Are embeddings relevant to the GDPR?

Yes. From a legal standpoint, embeddings are considered pseudonymized data. Since they can theoretically be traced back to the original personally identifiable information through mathematical methods (re-identification), they fall within the scope of the GDPR. Proper data management, EU-based hosting, and strict data deletion policies are therefore essential.

How does current case law (2026) assess the risk associated with embeddings?

According to recent ECJ rulings, the decisive factor is whether re-identification is “sufficiently likely” for the data processor. Since modern AI methods make it easier to reconstruct original texts from vectors, supervisory authorities generally classify embeddings in a business context as personal data, which imposes high requirements on technical and organizational security (TOMS).

How does BOTfriends address compliance with vector databases?

BOTfriends is committed to "Privacy by Design." This includes hosting in certified EU data centers, encryption of vector databases (encryption at rest and in transit), and granular access controls. In addition, sensitive data is filtered through anonymization layers even before vectorization to minimize risk from the outset.

Embeddings

May 8, 2026

|By Julia Schönau

–-> Go to BOTwiki

Embeddings are numerical representations of text, images, or other data in a high-dimensional vector space. They translate meaning into numbers. Content with similar meanings is located close together in the vector space, regardless of the specific wording. Embeddings thus make possible what traditional keyword matching cannot achieve: semantic search, in which “reading the electricity meter” and “submitting the meter reading” are recognized as related.
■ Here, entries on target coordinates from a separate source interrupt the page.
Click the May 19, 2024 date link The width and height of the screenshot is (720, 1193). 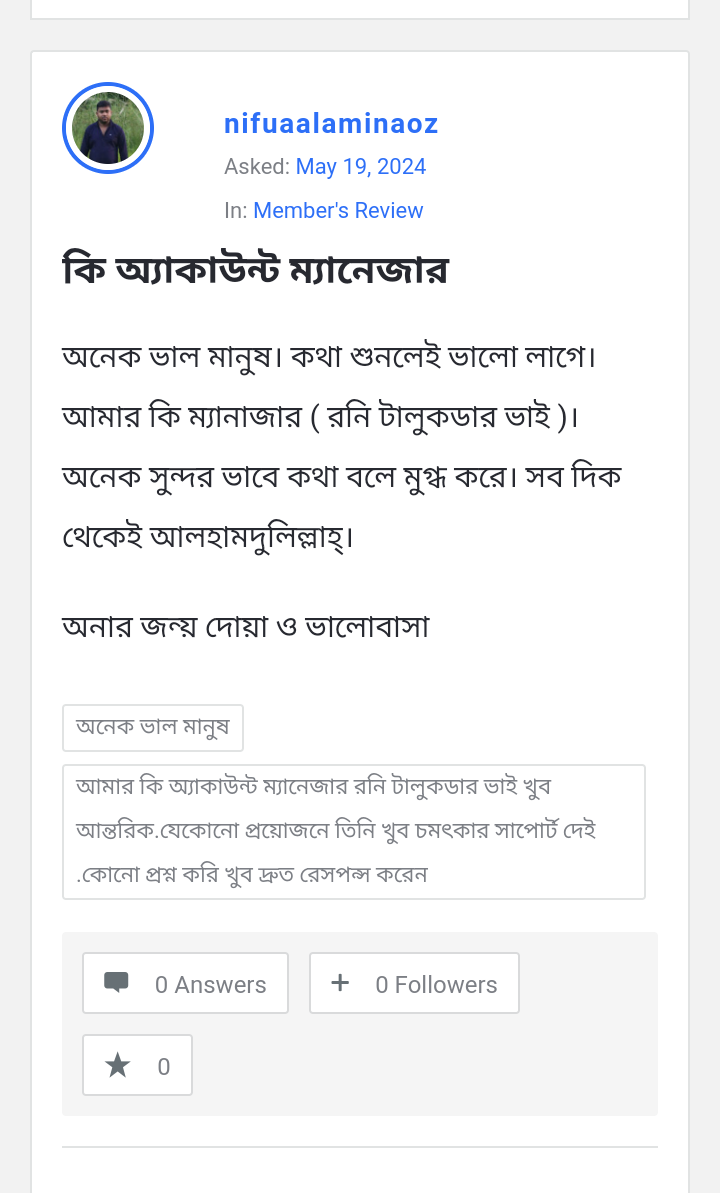point(361,167)
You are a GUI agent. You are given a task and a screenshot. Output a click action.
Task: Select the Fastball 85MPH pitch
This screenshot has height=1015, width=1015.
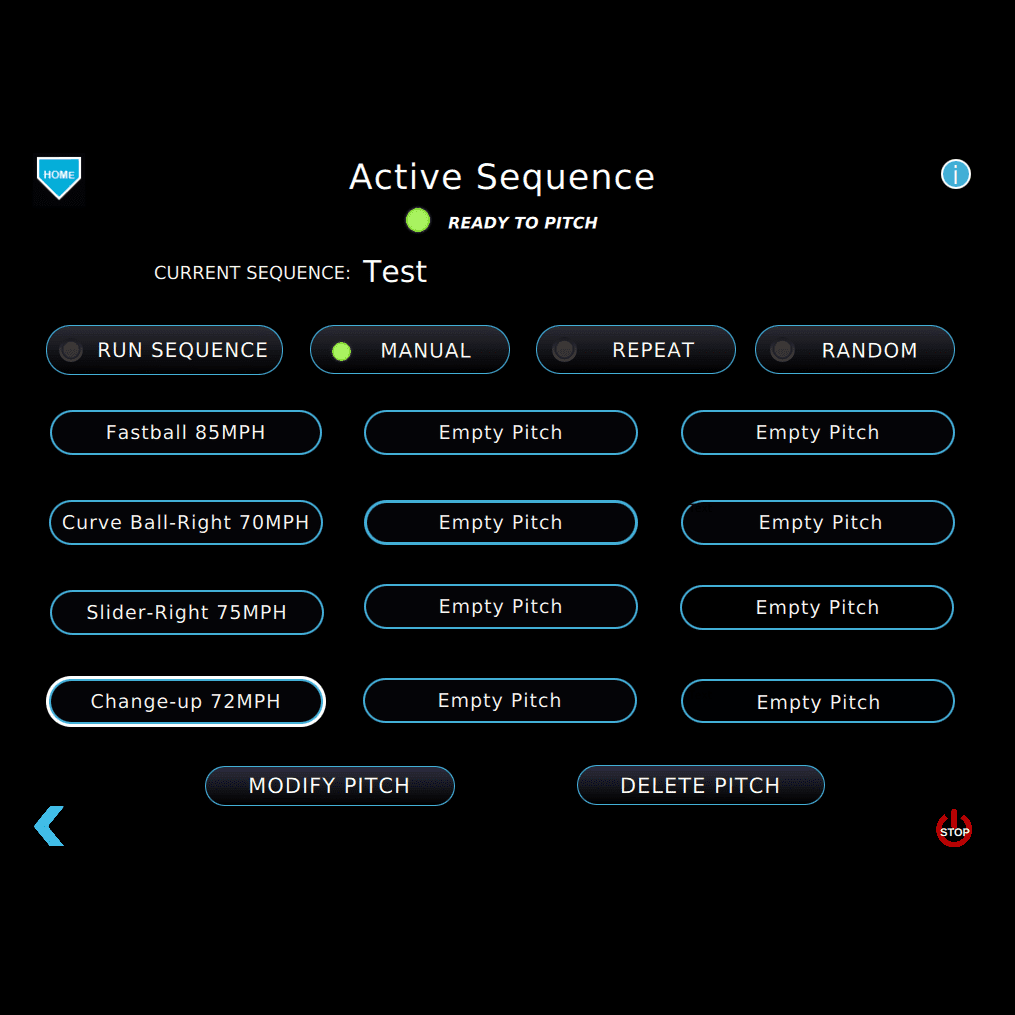coord(186,433)
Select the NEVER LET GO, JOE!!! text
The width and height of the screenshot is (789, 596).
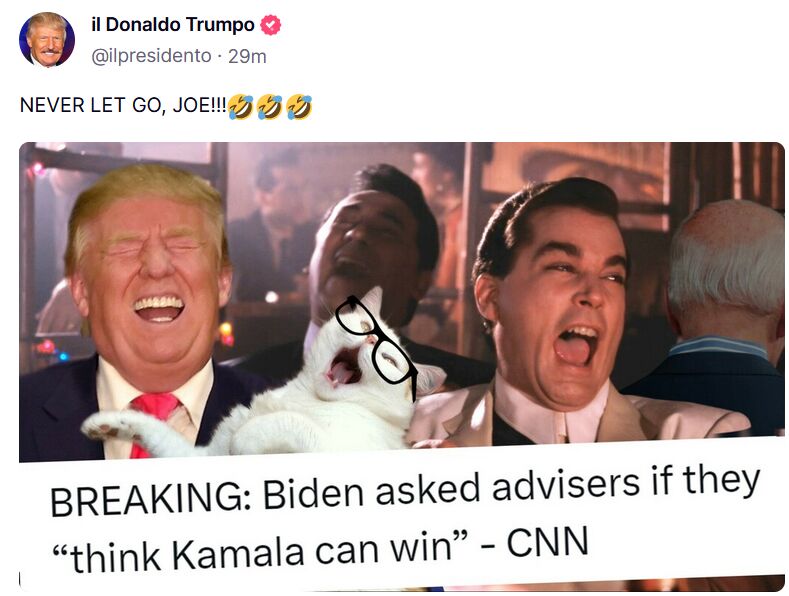123,105
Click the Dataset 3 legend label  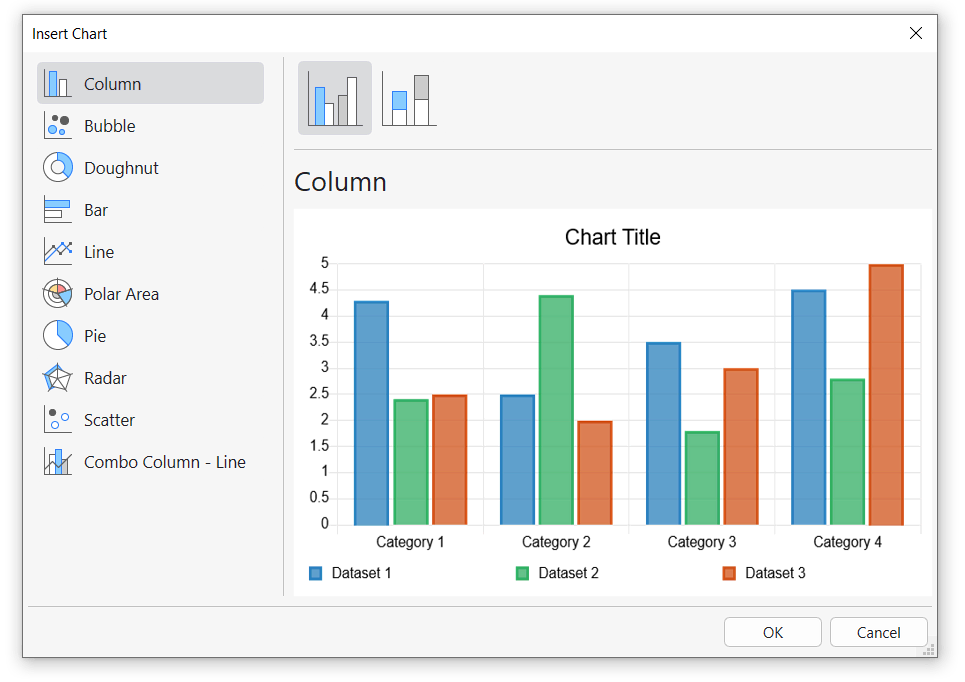pos(775,573)
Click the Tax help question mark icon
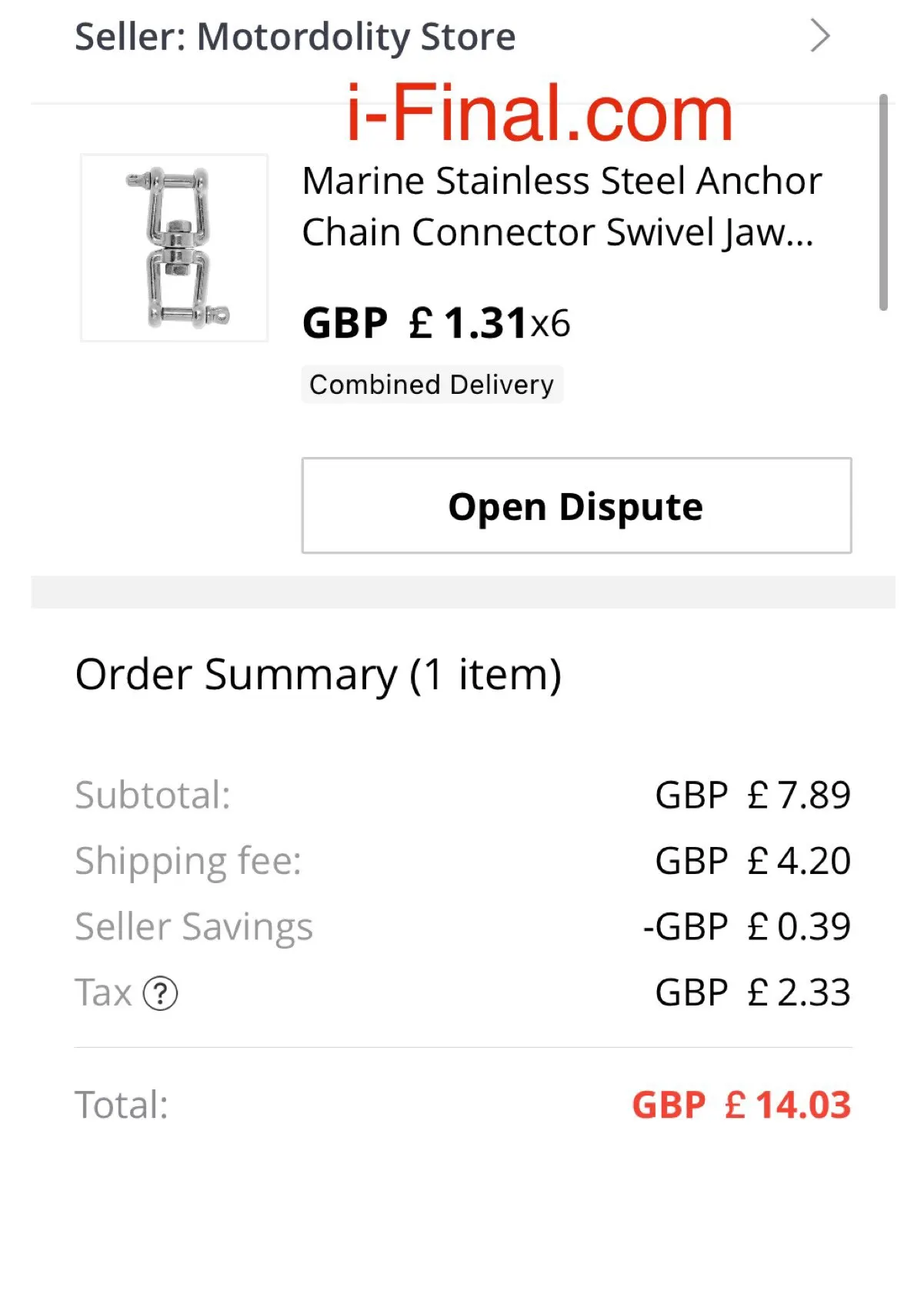Viewport: 924px width, 1304px height. pyautogui.click(x=160, y=993)
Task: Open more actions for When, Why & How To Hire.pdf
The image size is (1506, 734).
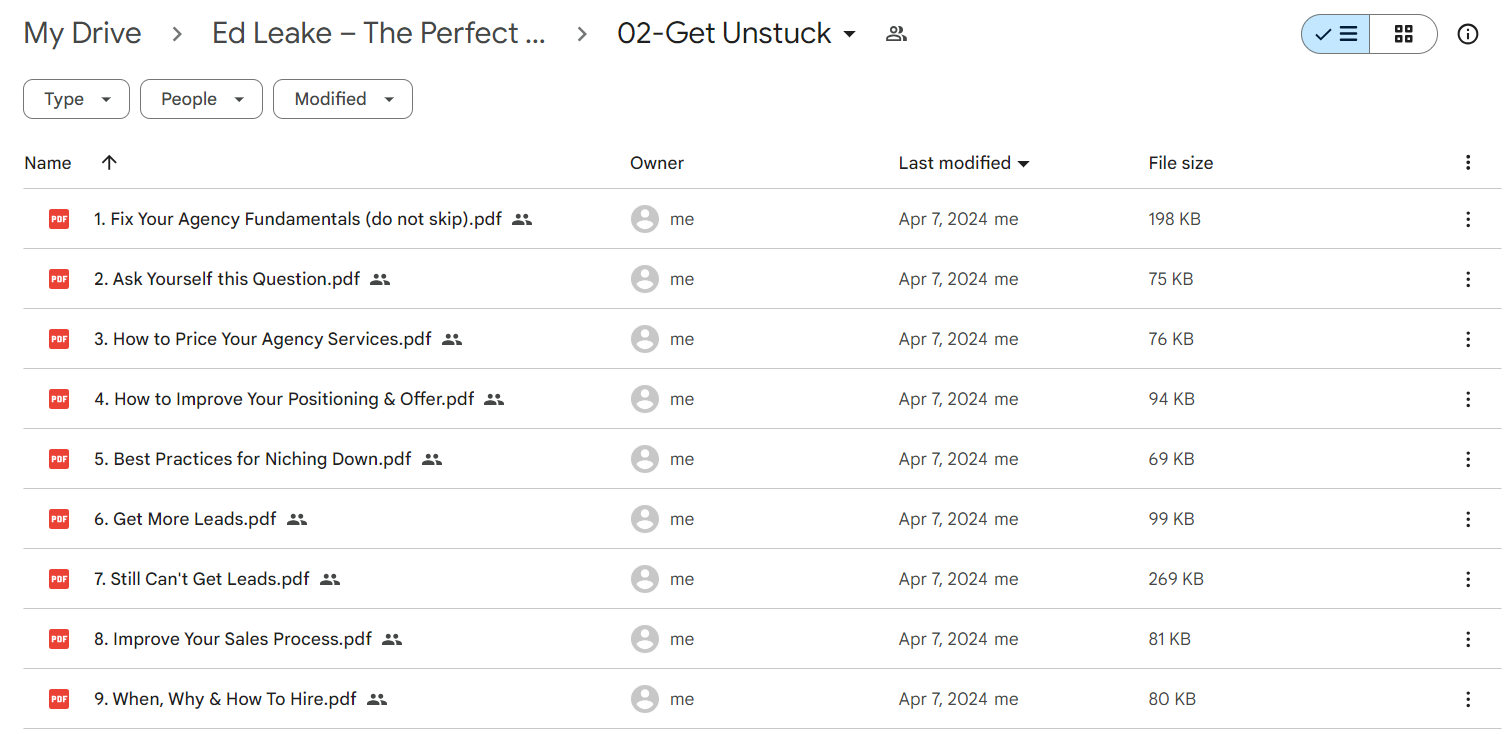Action: pyautogui.click(x=1467, y=699)
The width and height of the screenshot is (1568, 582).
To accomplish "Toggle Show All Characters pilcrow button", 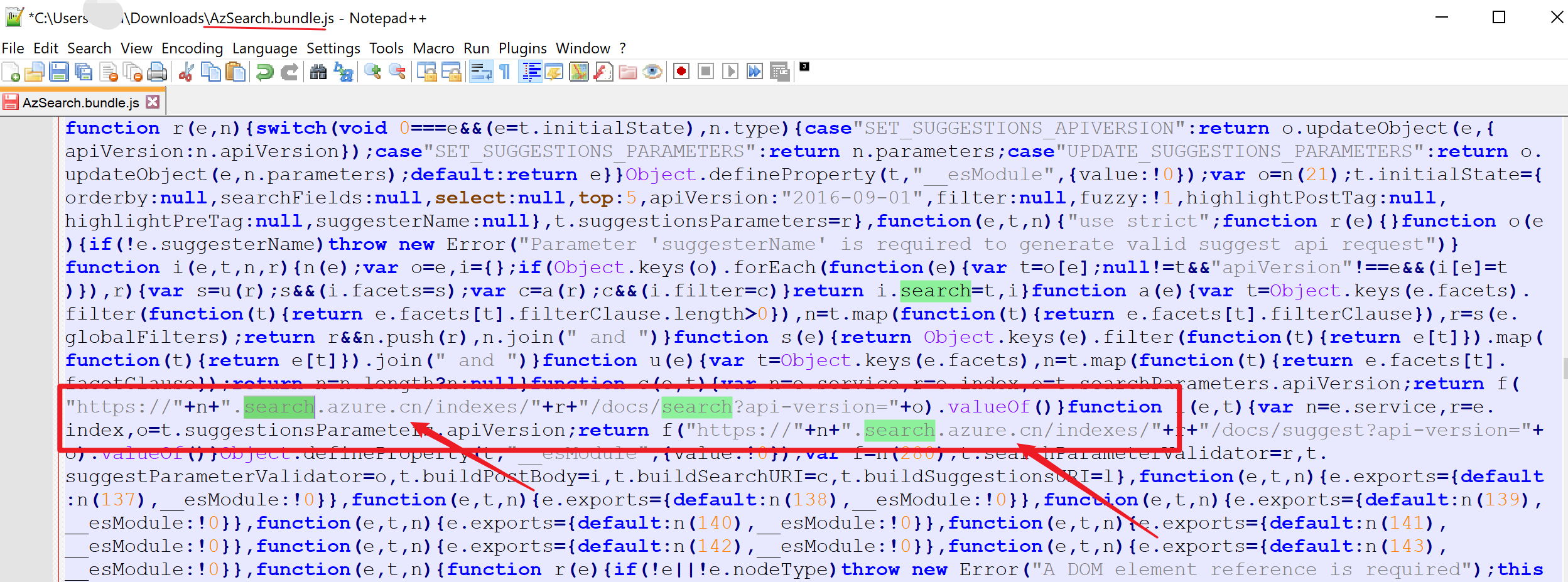I will (x=505, y=72).
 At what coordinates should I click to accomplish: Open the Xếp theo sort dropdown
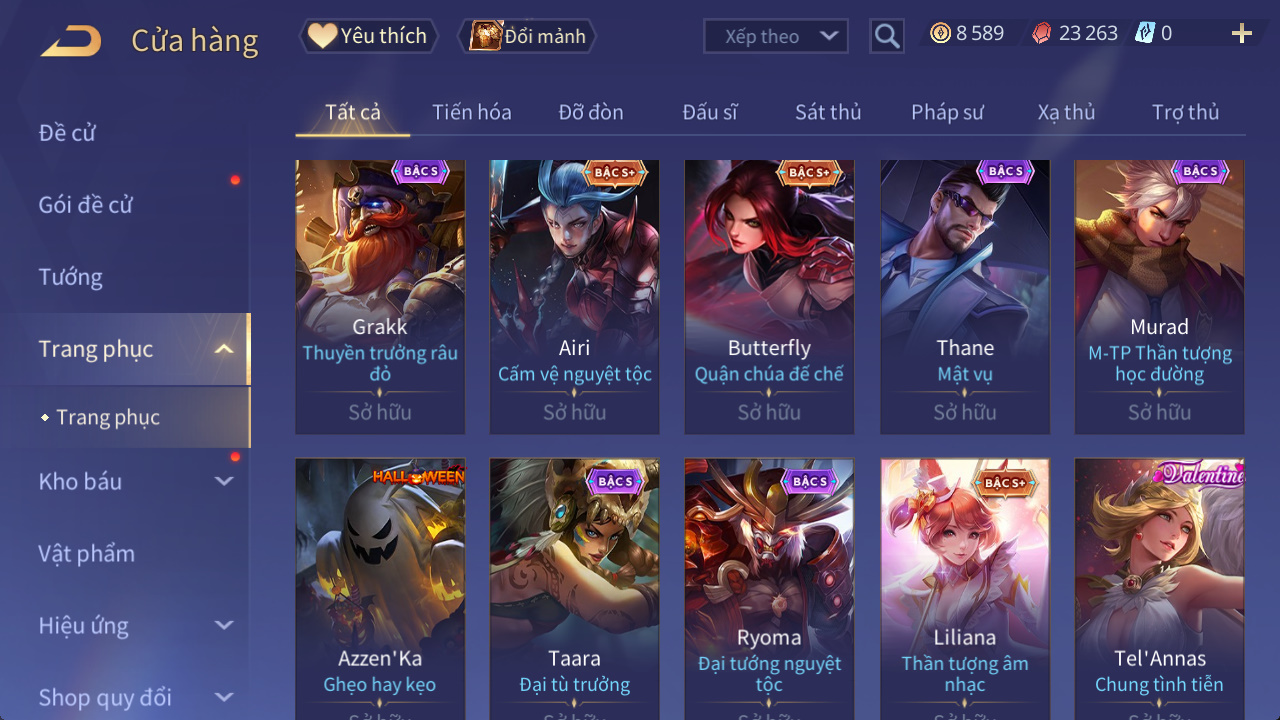[x=776, y=36]
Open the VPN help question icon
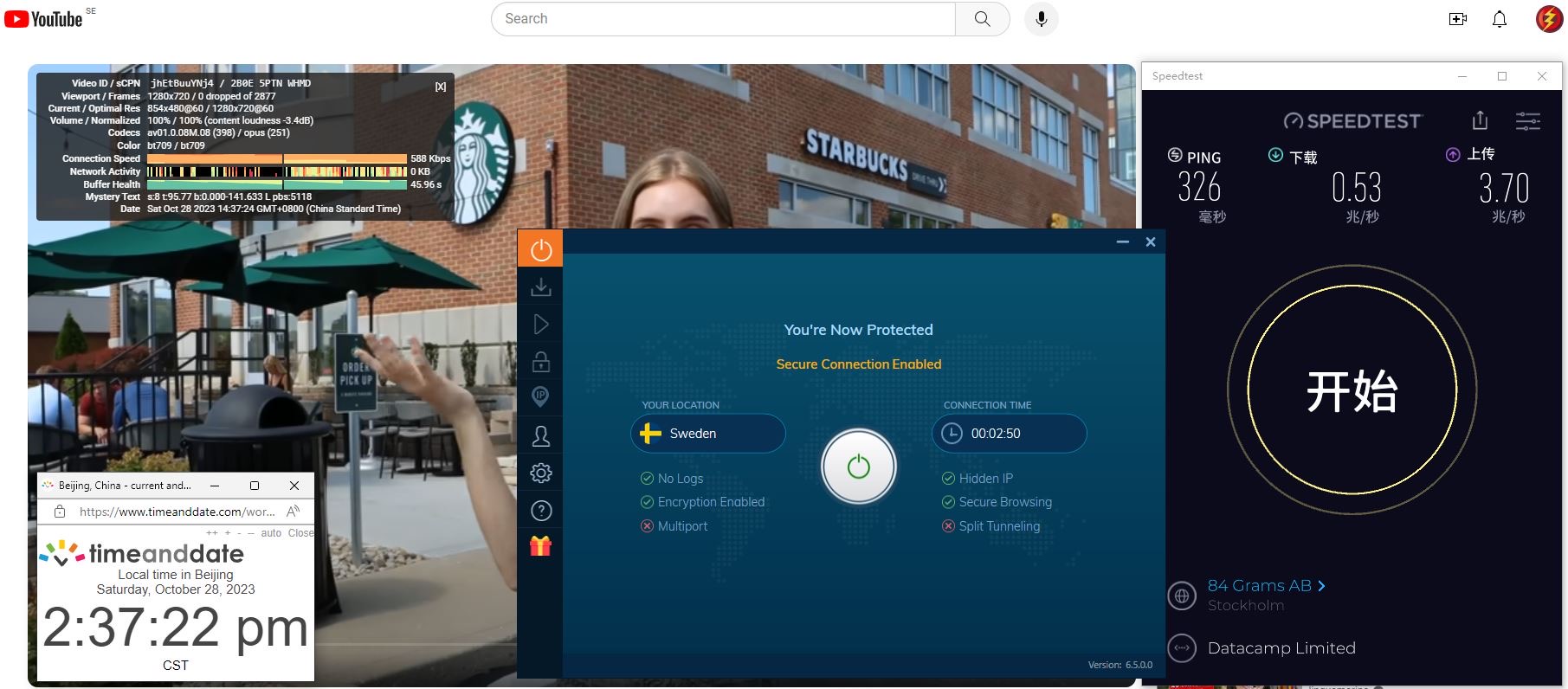 tap(540, 511)
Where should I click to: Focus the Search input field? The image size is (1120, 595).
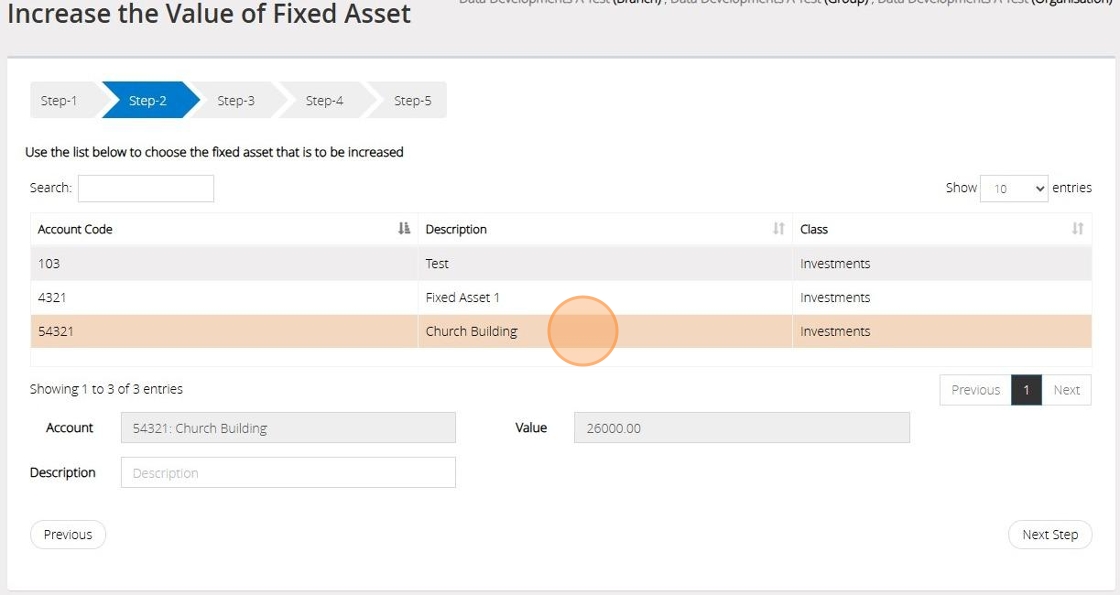coord(146,188)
In modern AI agents , embeddings form the basis of semantic language processing in applications such as initial intent recognition, Retrieval Augmented Generation (RAG) in knowledge bases, and many other functions.

How embeddings work technically

An embedding model—usually a specially trained neural network—takes an input text (e.g., “How do I report water damage?”) and translates it into a vector that typically has several hundred or thousand dimensions. Similar content generates similar vectors. Using distance metrics such as cosine similarity, the texts most relevant to the query can be efficiently identified from a large volume of content, such as a knowledge base or a product catalog.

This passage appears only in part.